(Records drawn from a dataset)
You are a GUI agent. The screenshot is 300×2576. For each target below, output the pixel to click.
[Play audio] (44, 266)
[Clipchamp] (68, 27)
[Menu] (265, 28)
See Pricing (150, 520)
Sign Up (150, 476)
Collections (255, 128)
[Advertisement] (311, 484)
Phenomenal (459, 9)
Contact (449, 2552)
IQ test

▶ _TRY IT_:
Quote all the records exactly, please, leaving none out.

▶ _REPLY TO THE EXERCISE_:
You are a GUI agent. The screenshot is 300×2576. For each target below, output the pixel to click.
[Play audio] (44, 266)
[Clipchamp] (68, 27)
[Menu] (265, 28)
See Pricing (150, 520)
Sign Up (150, 476)
Collections (255, 128)
[Advertisement] (311, 484)
Phenomenal (459, 9)
Contact (449, 2552)
IQ test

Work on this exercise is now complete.